====== RECORDS SUPPLIED
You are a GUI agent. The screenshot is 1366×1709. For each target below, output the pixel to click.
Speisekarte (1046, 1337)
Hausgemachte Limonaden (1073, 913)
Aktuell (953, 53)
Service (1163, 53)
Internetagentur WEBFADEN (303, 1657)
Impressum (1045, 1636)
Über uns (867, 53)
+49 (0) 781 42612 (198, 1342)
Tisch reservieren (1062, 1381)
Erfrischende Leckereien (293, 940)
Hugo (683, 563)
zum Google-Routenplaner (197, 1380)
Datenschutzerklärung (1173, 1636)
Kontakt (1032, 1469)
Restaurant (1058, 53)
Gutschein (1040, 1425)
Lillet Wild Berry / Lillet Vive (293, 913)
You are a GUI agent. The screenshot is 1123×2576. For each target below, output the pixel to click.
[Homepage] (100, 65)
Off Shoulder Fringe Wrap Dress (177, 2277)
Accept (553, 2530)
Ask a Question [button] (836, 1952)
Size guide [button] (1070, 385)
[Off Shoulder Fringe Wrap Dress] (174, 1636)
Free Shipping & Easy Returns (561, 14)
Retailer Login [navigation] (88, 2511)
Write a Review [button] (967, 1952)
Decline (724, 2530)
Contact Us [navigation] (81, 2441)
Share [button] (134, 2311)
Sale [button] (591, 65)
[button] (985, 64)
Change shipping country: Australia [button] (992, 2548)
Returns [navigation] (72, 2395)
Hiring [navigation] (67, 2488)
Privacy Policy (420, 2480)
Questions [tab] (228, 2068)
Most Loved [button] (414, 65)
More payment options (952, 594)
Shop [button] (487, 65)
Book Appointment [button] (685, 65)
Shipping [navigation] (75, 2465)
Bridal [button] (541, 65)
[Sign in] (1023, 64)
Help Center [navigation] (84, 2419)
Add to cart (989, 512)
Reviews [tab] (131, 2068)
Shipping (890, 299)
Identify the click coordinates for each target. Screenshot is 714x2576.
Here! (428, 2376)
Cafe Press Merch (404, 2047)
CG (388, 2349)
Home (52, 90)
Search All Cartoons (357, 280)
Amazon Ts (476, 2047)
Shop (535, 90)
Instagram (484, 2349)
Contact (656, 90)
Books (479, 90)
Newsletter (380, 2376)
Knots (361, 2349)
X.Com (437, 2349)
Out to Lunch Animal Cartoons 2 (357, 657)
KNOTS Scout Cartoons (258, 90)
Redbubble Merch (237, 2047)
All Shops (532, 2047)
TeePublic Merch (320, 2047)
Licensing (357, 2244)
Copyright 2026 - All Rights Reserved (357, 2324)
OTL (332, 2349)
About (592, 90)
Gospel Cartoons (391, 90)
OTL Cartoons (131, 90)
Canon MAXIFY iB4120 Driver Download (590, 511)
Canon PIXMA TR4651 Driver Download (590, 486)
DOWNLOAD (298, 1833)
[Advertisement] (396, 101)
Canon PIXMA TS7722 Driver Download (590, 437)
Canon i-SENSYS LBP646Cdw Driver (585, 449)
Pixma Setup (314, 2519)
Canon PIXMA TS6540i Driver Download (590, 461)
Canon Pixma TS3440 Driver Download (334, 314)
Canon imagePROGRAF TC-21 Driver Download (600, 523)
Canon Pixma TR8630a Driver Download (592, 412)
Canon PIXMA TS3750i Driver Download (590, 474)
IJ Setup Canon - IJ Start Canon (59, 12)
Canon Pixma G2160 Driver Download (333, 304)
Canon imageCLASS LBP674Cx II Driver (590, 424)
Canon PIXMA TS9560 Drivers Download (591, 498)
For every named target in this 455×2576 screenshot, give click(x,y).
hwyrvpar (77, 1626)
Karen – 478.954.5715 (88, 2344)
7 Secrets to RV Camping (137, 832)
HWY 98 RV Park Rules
============
__PROBLEM TO WORK ON__
The exercise is to copy out every line above that has the word "Fringe" in it.

__SOLUTION TO THIS EXERCISE__
Off Shoulder Fringe Wrap Dress (177, 2277)
[Off Shoulder Fringe Wrap Dress] (174, 1636)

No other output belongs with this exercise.